=== Provided records ===
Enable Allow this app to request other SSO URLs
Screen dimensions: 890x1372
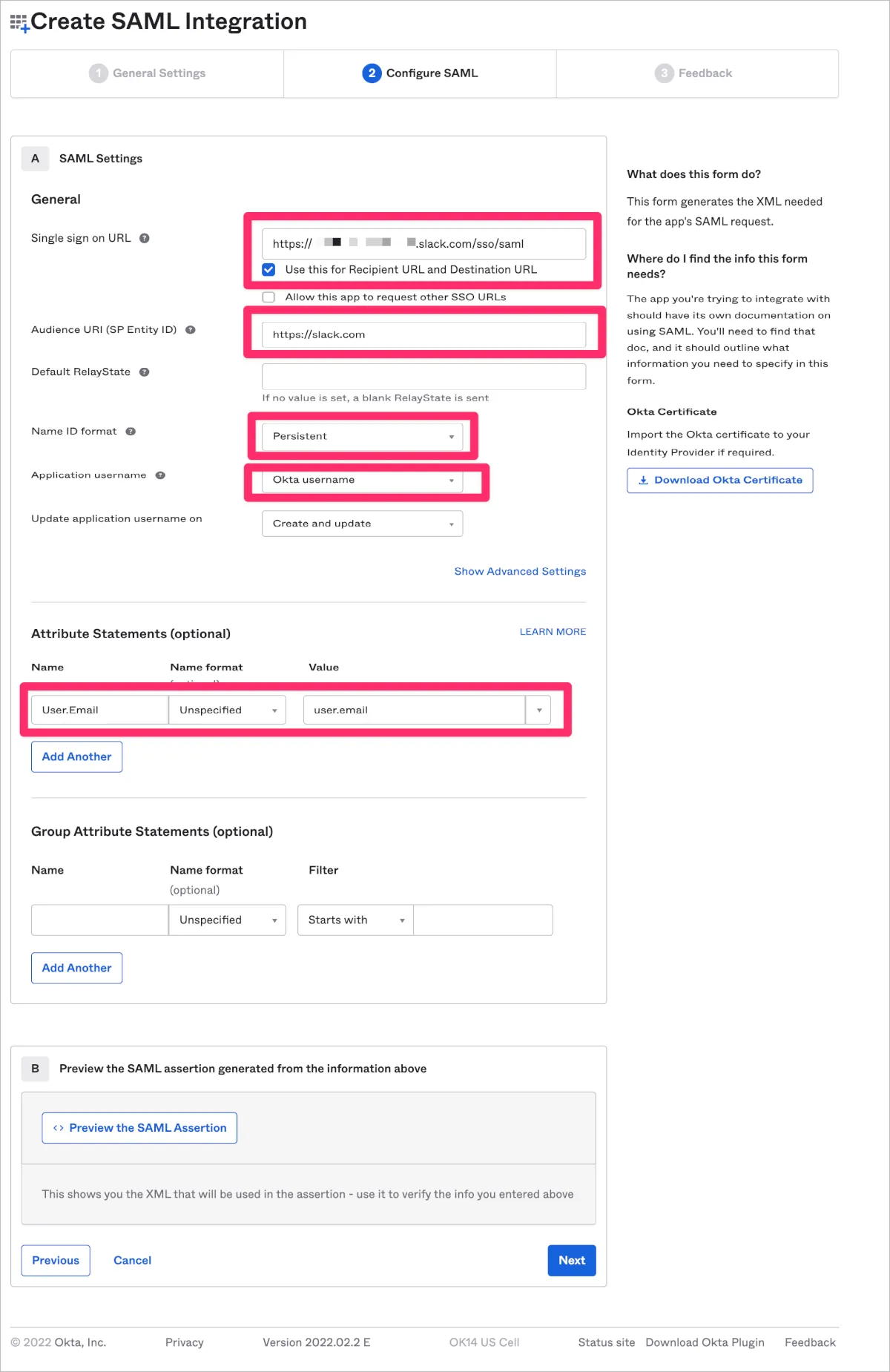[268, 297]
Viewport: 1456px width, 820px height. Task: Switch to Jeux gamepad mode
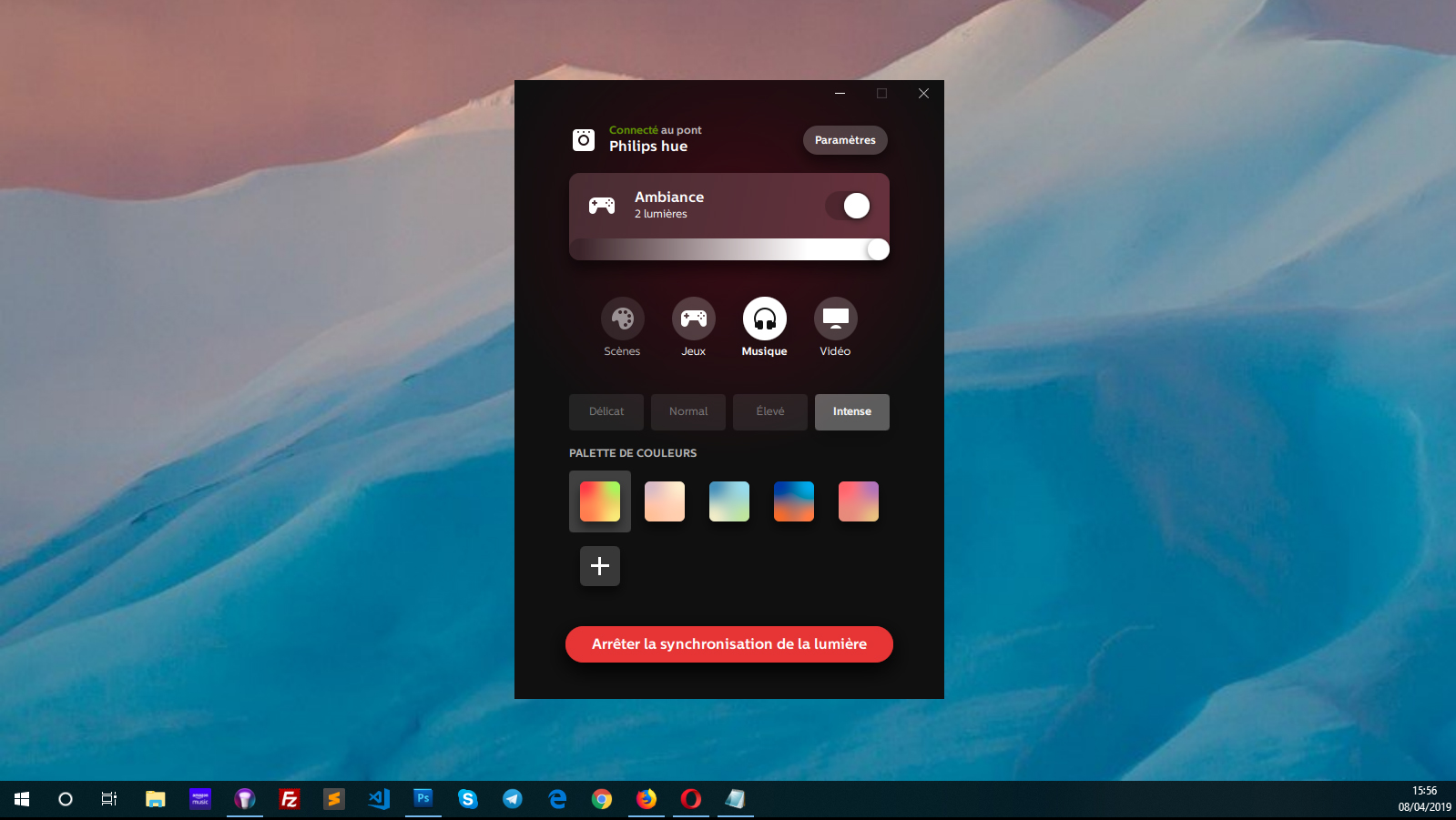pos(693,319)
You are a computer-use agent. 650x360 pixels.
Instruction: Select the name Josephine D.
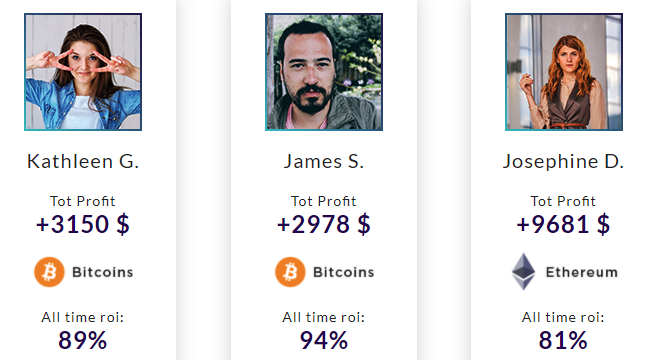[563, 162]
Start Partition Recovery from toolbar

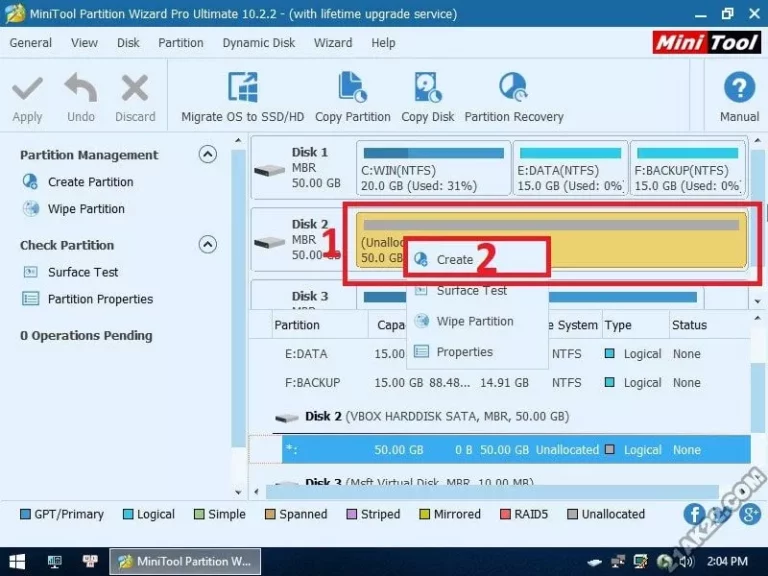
===
### Exercise description
Reprint each of the records exactly and skip the images.

### Response for this exercise
Enable Allow this app to request other SSO URLs
Screen dimensions: 890x1372
[268, 297]
Viewport: 1456px width, 820px height. Task: Switch to Jeux gamepad mode
pos(693,319)
You are a computer-use agent. 650x360 pixels.
Instruction: Select the name Josephine D.
[563, 162]
Start Partition Recovery from toolbar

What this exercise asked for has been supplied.